Components of excitation-contraction (E-C) coupling were compared in ventricular myocytes isolated from 3-mo-old male and female rats. Ca(2+) concentrations (fura-2) and cell shortening (edge detector) were measured simultaneously (37 degrees C). Membrane potential and ionic currents were measured with microelectrodes. Action potentials were similar in male and female myocytes, but contractions were smaller and slower in females. In voltage-clamped cells, peak contractions were smaller in females than in males (5.1 +/- 0.7% vs. 7.7 +/- 0.8% diastolic length, P < 0.05). Similarly, Ca(2+) transients were smaller in females than in males and the rate of rise of the Ca(2+) transient was slower in females.

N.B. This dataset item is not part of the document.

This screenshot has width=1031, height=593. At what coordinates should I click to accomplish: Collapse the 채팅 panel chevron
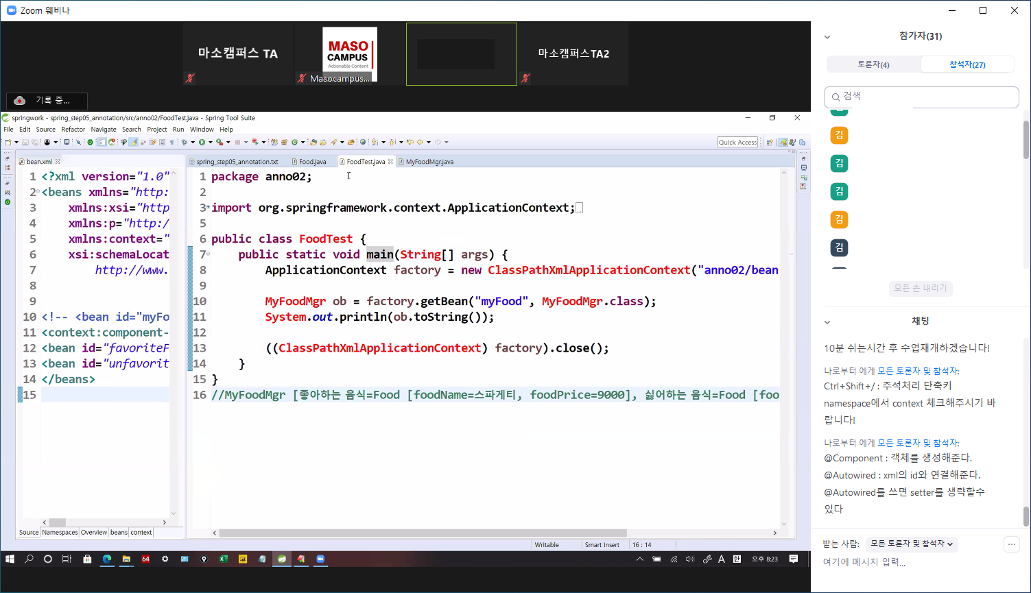coord(827,322)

Despite smaller contractions and Ca(2+) transients in females, Ca(2+) current density was similar in both groups. Sarcoplasmic reticulum Ca(2+) content, assessed with caffeine, did not differ between the sexes. However, E-C coupling gain (rate of Ca(2+) release/Ca(2+) current) was smaller in females than in males (157.0 +/- 15.6 vs. 338.4 +/- 54.3 (nM/s)/(pA/pF), P < 0.05). To determine whether the reduced gain in female cells was due to changes in unitary Ca(2+) release, spontaneous Ca(2+) sparks were evaluated (fluo-4, 37 degrees C). Spark frequencies and widths were similar in both groups, but spark amplitudes were smaller in females than in males (0.56 +/- 0.01 vs. 0.64 +/- 0.01 DeltaF/F(0), P < 0.05). Spark durations also were shorter in females than in males (full duration at half-maximum = 14.86 +/- 0.17 vs. 16.25 +/- 0.27 ms, P < 0.05). These observations suggest that decreases in the size and duration of Ca(2+) sparks contributes to the decrease in E-C coupling gain in female myocytes. Thus, differences in cardiac contractile function arise, in part, from differences in unitary Ca(2+) release between the sexes.